The NaHTe:NH₃ solution resulted with a dark-purple tonality and with a higher viscosity and stability compared with a standard NaHTe solution. Tellurium deposition was significantly easier, because inert atmosphere, flocculation and cleaning of solid phase were not required. A simple synthesis in ammonium hydroxide solution allowed to produce a solution with the characteristics of an ink and the volatility of ammonia also allowed the rapid evaporation of aqueous media, resulting the nanostructured tellurium deposition with high adherence and uniformity.

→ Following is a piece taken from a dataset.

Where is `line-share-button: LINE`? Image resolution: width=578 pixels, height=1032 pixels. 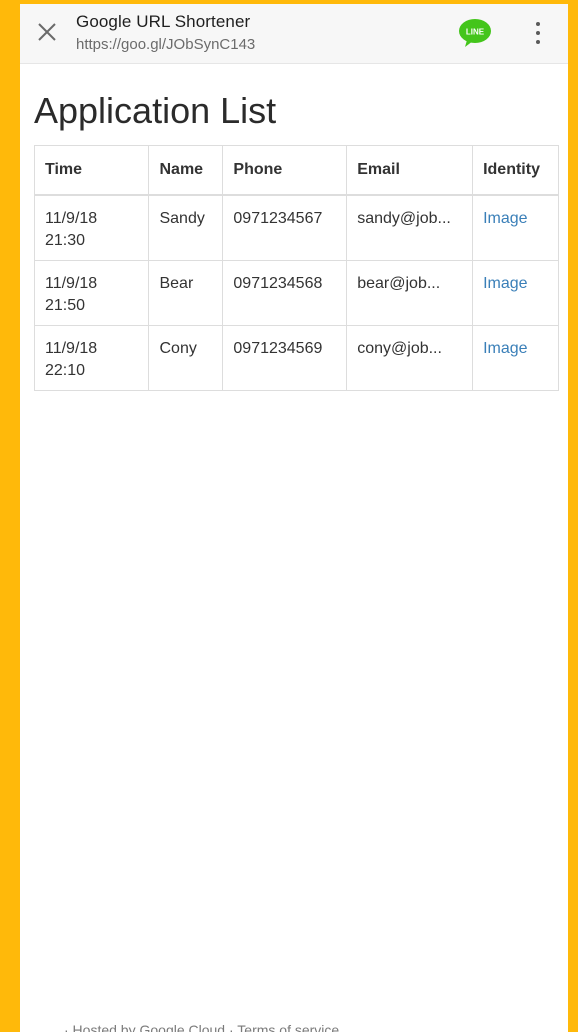 line-share-button: LINE is located at coordinates (475, 33).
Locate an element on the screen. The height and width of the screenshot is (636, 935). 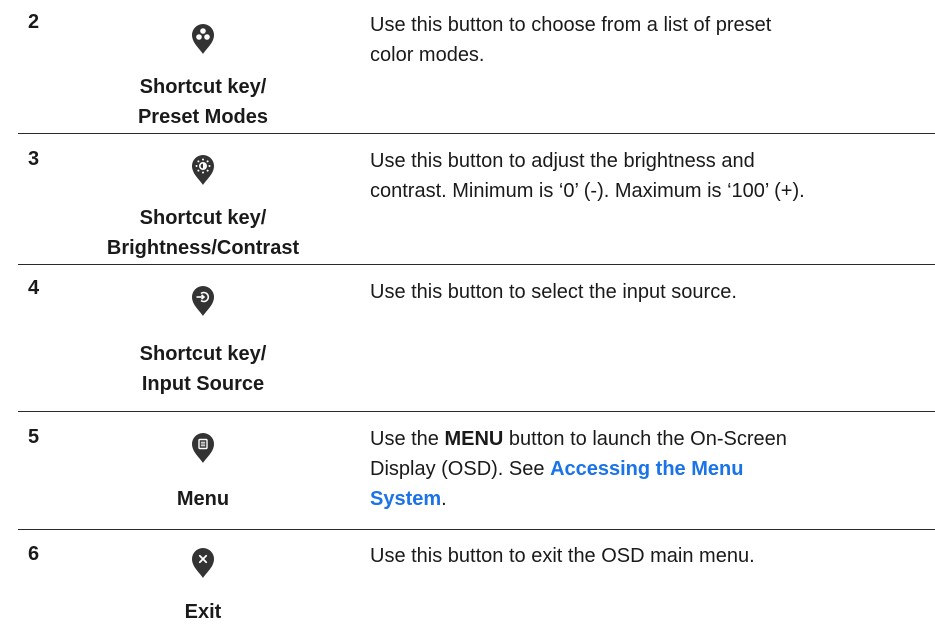
menu-keyword: MENU is located at coordinates (474, 439).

Despite the simplicity of this synthesis, we must note that sodium borates phases were not removed once tellurium powder and sodium borohydride were dissolved in ammonia solution, due to forming a viscous and darker solution. For this reason, we try to gasify an aqueous ammonium hydroxide solution with H₂Te, but the product proved to be unstable.

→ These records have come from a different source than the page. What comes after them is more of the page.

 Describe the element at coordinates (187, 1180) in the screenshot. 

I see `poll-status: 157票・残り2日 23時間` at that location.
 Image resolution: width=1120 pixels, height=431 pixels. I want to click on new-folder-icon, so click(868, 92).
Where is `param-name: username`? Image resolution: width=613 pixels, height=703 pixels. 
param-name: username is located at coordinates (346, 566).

The diffraction pattern of a tellurium nanostructure deposition is displayed in Fig. 7, it is clear that we have obtained a tellurium thin film highly starting from a modified NaHTe solution with a good purity degree and uniformity, just dripping the NaHTe:NH₃ solution onto a substrate under ambient conditions. Besides, this synthesis rich in ammonia created an environment favorable to protect the telluride ions of the presence of environmental oxygen, factor which favors the formation of oxides and tellurates.

Fig. 7

X-ray diffraction pattern of a nanostructured tellurium deposition, realized by the dropping of NaHTe:ammonia solution

X-ray diffraction analysis indicated that the diffraction peaks showed in Fig. 7 correspond to the hexagonal phase of tellurium [10] with a preferred orientation on the (101) direction, corroborating the results obtained by electron diffraction in section “X-ray diffraction analysis”. Although the phase of borates was not removed, their presence in the diffraction pattern has been significantly reduced.

Conclusions

We have prepared a uniform and highly adherent tellurium deposition by a relatively simple process that does not require strict inert atmosphere, starting from a highly reactive compound with oxygen, such as NaHTe and without needing any organic stabilizer. Synthesis of tellurium powder with NaBH₄ in aqueous NH₄OH solution resulted in a purple hue darker solution, with higher viscosity compared to a NaHTe standard solution, but highly stable under laboratory conditions. According to TEM analysis, the solution contains various types of tellurium nanostructures, these nanostructures are nearly spherical nanoparticles, nanorods and structures of type “Y”, nanostructures traditionally obtained by chemical vapor techniques.